Cell-Free Transmission of AKR Mouse Leukemia

Abstract

1. Spontaneous mouse leukemia began to develop at 6 months and its maximum incidence was observed at 9 months of age.2. Of mice inoculated at less than 24 hours of age with cell-free filtrates extracted from AKR leukemic livers, spleens, and lymph nodes, 39.1% developed leukemia within 6 months. The incidence of leukemia for two groups of mice, 24 to 48 hours old and 48 to 72 hours old, was equally 25%. Very seldom leukemia resulted in mice inoculated at 6 to 48 days of age. There was a 2-month acceleration in the development of leukemia, however, in comparison with the control group.3. Whereas more females than males developed leukemia before 6 months following inoculation, after that time the reverse was the case.4. Leukemogenic activity of brain extracts was weaker than that of lymph node extracts.5. The second cell-free passage caused more leukemias than the first cell-free passage within 6 months.6. At autopsy there were two distinct types of leukemic involement, thymic and lymph node, and also transitional types of the two.7. The peripheral leukocyte count ranged in the majority of cases from 20, 000 to 30, 000per cu mm, rarely reaching 80, 000per cu mm.

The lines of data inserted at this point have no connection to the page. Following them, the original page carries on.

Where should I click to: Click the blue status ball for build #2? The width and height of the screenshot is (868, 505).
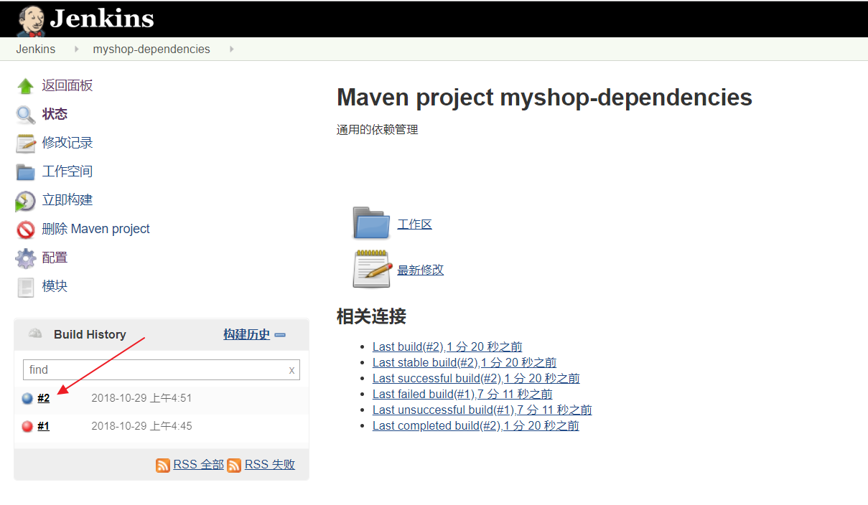[27, 399]
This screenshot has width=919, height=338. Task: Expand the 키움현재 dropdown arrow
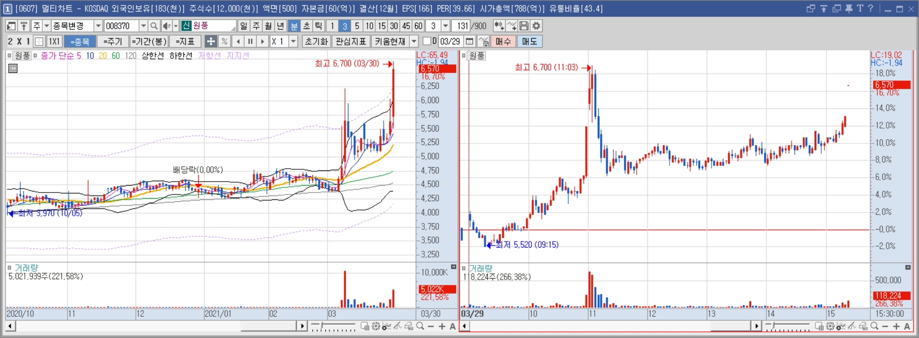[414, 41]
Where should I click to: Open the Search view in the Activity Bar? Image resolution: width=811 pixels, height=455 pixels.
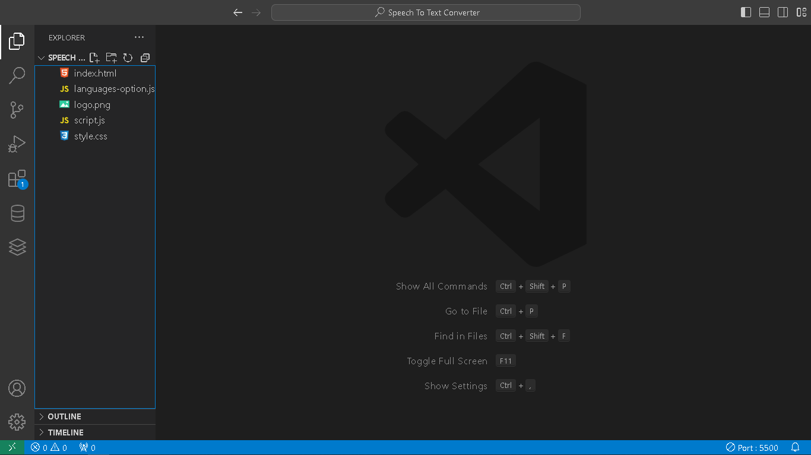click(x=17, y=75)
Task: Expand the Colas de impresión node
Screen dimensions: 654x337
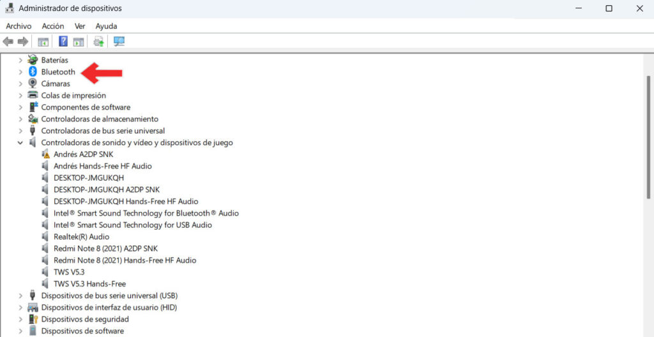Action: pos(20,96)
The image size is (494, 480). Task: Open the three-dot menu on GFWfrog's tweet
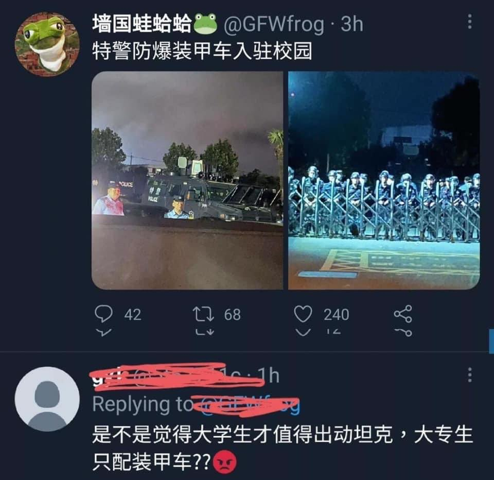(x=470, y=22)
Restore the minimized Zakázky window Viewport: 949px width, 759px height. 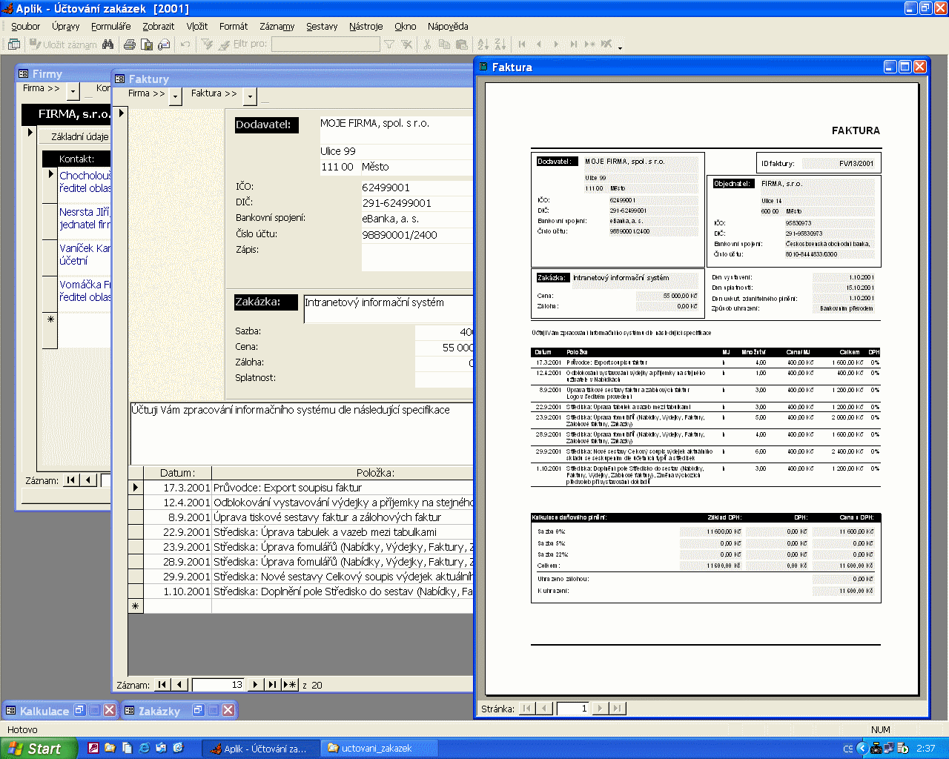pyautogui.click(x=198, y=710)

In differential counts, there were 1% to 52% lymphoblasts. Some leukemic mice showed an increase of cells of the neutrophilic series. Nucleated red cells were also present.8. In bone marrow, lymph node, thymus, and spleen, lymphoblasts were of the predominant cell type.9. In vitro tissue culture of lymph node, bone marrow, and spleen produced an identical growth pattern with that of acute lymphatic leukemia in human beings.10. The chromosomes studied in spontaneous AKR leukemia were 40 in number and rod-shaped, showing no aberrations from the normal counterparts.11. The first cell-free passage resulted in one of the mice in the development of myelogenous leukemia. The second cell-free passage from the myelogenous leukemia induced lymphatic leukemia in one of the mice injected.12. Lymphatic leukemia, once converted to the ascitic form, was subsequently maintained in the ascitic form by successive intraperitoneal transplantation.